#### THE TASK:
Read the data, and whenever a line holds the word "computer", report that line.

Pixel coordinate grounding data:
* * * * * * * * *
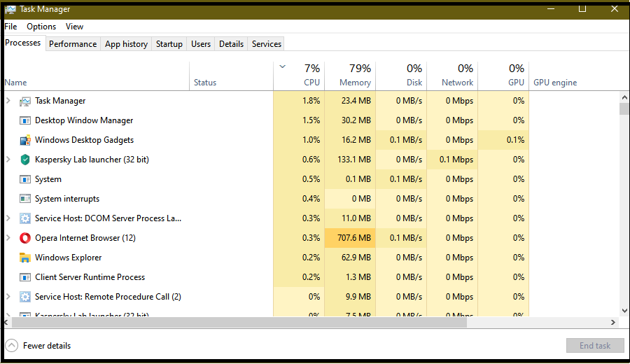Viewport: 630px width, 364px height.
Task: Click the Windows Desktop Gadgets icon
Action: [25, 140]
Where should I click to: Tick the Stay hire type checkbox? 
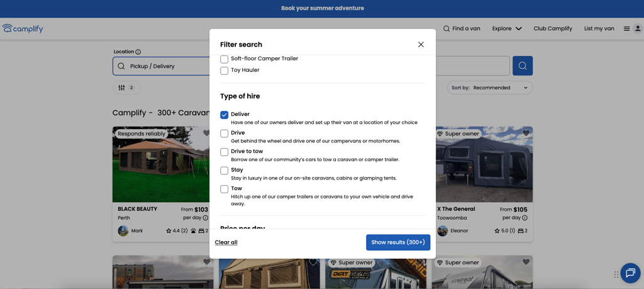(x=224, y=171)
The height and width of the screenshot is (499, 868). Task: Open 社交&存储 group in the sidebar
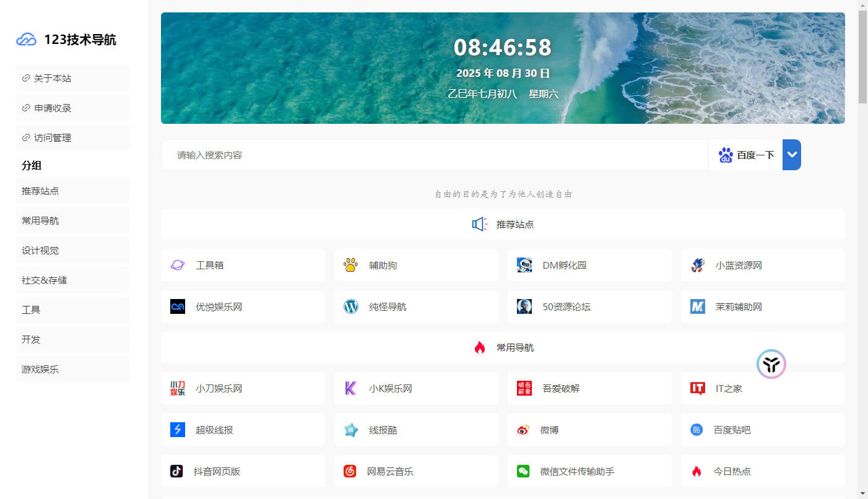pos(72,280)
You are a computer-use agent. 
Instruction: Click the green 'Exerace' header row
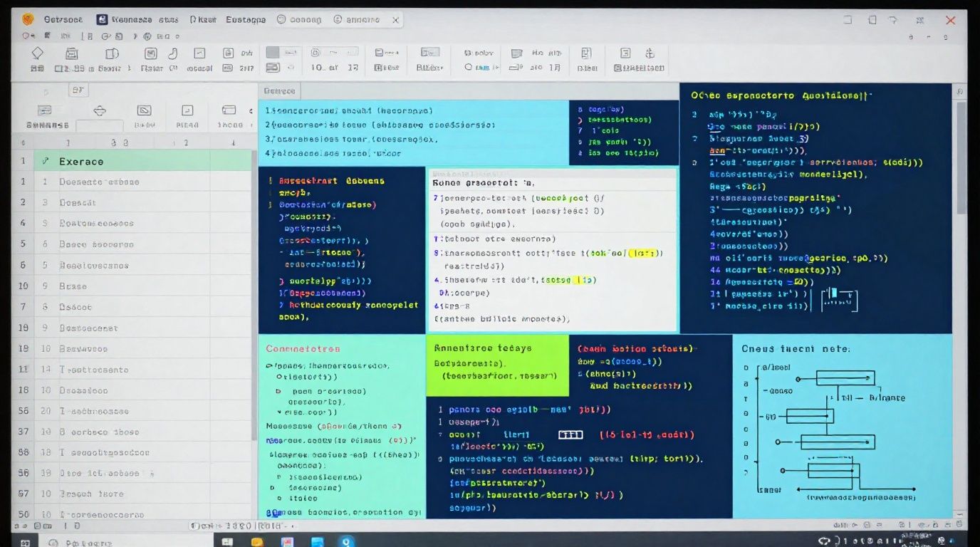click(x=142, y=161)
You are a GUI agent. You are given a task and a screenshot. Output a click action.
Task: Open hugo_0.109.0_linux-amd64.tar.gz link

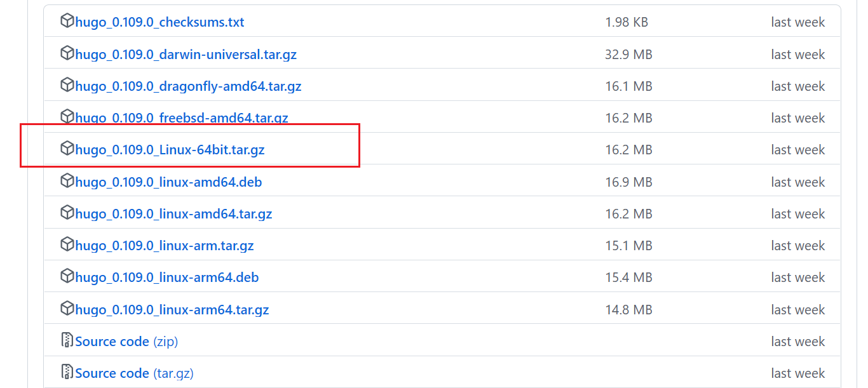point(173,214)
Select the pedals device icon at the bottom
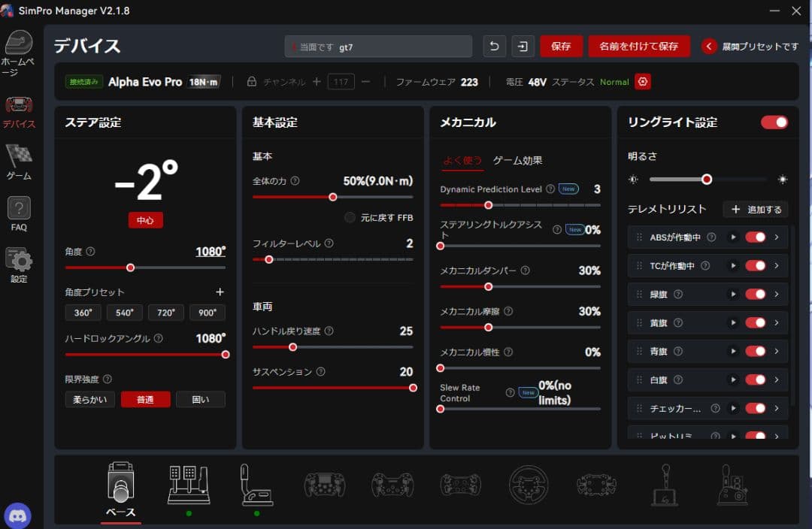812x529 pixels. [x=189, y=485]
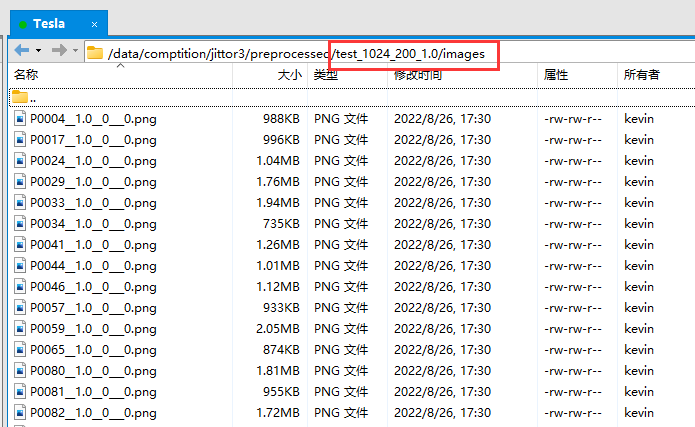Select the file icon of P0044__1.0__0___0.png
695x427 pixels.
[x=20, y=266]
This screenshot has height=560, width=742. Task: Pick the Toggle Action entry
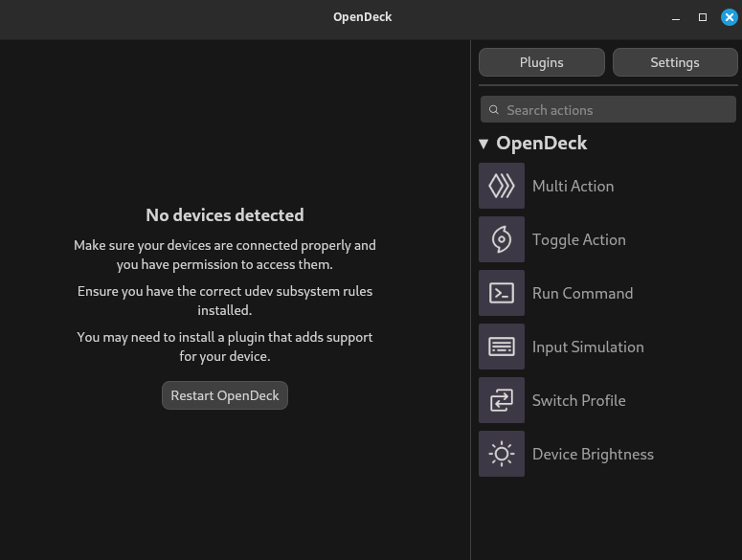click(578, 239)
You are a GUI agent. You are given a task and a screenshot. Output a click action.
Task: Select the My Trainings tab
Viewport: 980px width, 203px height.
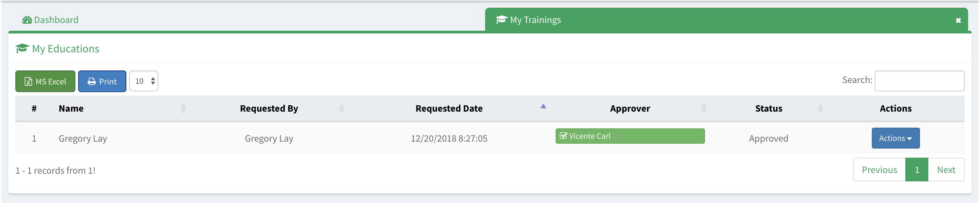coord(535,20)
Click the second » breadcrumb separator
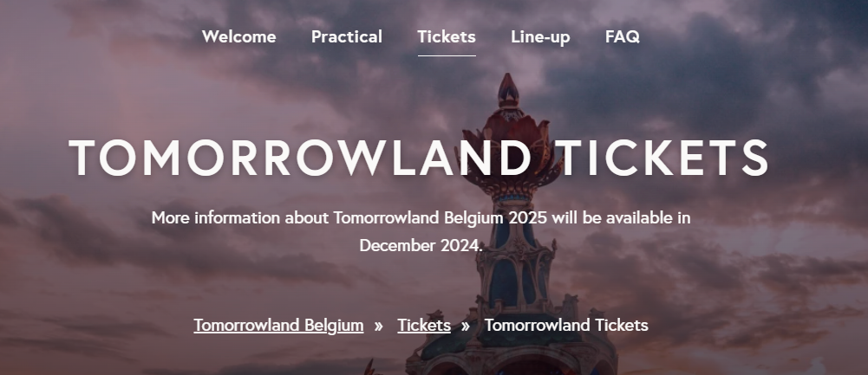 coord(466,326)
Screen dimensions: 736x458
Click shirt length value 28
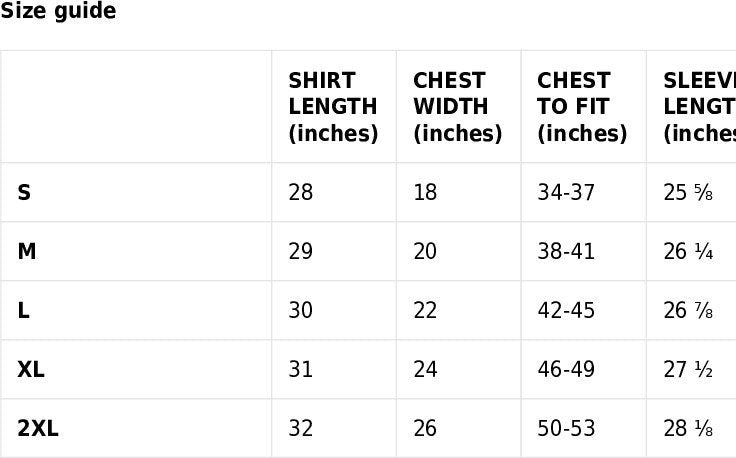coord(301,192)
* * * * * * * * *
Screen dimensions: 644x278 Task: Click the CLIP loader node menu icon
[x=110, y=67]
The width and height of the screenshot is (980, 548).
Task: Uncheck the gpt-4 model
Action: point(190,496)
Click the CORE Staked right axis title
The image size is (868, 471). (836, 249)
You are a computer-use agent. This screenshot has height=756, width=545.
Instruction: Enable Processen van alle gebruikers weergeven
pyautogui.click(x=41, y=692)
* * * * * * * * *
#### YOUR RESPONSE:
You are a computer-use agent. 
You are a computer-use agent. This screenshot has height=756, width=545.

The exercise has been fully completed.